Finding a boyfriend in drag is a nightmare - and fragile masculinity is to blame, writes Amrou Al-Kadhi

By Will Stroude

This article first appeared in Attitude issue 296, June 2018

I hate to admit this, but it was only this year that I put a photo of myself in drag on Tinder.

I’m ashamed it took me so long, as my drag alter-ego, Glamrou, is a significant expression of my identity and heritage. And while drag has given me so much self-love, to be honest, I was scared about putting it on a dating app.

The facts help to explain why: ever since the drag pic announced itself on Tinder, I’ve had a drastic drop in matches (about 70 per cent, I’d say). The brighter the eye shadow, the lower the dick count. A depressing formula.

What is it about drag that turns gay men off?
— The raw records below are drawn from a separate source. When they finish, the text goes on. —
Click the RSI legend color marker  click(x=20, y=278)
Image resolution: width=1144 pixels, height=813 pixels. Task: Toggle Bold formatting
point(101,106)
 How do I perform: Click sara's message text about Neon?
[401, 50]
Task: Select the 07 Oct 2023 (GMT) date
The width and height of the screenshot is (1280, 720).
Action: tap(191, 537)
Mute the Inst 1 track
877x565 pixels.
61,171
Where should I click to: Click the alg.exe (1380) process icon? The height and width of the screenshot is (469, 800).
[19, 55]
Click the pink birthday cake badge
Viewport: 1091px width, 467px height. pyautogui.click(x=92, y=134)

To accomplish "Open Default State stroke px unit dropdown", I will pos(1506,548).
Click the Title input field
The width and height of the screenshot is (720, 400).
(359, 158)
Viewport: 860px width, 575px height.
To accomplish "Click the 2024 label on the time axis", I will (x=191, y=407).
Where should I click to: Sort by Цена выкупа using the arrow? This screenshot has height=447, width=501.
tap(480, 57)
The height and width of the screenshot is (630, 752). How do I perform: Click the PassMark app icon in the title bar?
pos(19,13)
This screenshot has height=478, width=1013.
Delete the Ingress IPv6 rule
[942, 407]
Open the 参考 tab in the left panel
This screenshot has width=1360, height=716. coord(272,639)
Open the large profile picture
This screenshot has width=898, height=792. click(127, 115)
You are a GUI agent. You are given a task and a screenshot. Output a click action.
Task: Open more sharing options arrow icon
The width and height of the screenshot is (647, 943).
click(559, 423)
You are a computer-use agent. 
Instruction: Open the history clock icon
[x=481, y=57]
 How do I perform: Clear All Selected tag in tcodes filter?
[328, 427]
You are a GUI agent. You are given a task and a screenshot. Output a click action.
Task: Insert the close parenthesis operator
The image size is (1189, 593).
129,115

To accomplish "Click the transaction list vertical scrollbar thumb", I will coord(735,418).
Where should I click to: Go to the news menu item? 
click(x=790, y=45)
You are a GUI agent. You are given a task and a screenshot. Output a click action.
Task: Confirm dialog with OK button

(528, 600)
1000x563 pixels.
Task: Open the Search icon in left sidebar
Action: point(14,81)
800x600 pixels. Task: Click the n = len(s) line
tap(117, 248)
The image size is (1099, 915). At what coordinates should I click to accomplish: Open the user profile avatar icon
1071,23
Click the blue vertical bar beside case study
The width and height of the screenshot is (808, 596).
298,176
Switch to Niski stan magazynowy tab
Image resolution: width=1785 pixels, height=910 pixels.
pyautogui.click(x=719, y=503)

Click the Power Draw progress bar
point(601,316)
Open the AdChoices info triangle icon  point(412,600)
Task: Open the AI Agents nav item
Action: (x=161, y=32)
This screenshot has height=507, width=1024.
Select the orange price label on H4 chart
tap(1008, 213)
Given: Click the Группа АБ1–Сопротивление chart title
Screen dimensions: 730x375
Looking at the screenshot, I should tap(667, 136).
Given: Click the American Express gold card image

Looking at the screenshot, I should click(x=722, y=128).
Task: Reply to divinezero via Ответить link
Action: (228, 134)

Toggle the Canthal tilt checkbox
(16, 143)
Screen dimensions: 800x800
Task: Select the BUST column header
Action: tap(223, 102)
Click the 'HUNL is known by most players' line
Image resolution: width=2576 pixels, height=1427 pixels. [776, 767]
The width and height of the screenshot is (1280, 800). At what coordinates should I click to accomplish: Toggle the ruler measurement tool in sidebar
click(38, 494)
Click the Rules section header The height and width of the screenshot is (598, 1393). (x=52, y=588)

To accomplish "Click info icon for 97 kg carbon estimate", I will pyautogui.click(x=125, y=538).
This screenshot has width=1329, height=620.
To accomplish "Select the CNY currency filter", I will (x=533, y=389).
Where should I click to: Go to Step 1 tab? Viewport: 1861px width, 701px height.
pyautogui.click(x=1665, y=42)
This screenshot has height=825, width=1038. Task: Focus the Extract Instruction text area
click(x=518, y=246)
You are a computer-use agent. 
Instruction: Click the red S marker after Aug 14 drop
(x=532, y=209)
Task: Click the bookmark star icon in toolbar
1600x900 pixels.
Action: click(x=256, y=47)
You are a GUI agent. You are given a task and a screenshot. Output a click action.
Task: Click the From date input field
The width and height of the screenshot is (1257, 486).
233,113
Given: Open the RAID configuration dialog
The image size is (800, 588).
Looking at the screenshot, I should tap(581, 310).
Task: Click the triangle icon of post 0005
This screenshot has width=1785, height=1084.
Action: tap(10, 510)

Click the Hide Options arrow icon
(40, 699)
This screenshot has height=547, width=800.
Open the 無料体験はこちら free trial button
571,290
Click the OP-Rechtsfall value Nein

To answer this, here are three stories of men I’ve dated who hated my drag.

“IT’S INTIMIDATING.”

Masculinity is a fragile, volatile thing. Men who are protective of their masculinity — as one man was — cannot stand having it questioned, let alone challenged.

As an effeminate person, I’ve often been seen as inferior by men in my life. Drag, however, subverts being feminine from something seen as socially weak into something powerful.

The man who said I intimidated him couldn’t get over the confidence I had when I was more female-presenting.

The hideous entitlement he inherited because of his masculinity had been challenged by my female confidence. And so he dumped me. B – A – S – I – C. 

“I FANCY MEN, NOT WOMEN.”

The sheer stupidity of this one still gets me. I was dating a guy for a few months. He knew I was a drag queen, although he’d never seen me in drag. We laughed a lot, and we were having mind-blowing sex. Then I invited him to my drag show.

Afterwards he kept saying, “I prefer you as a man. I fancy men, not women.”

When we tried to have sex that night, he said he felt turned off. We broke up soon after.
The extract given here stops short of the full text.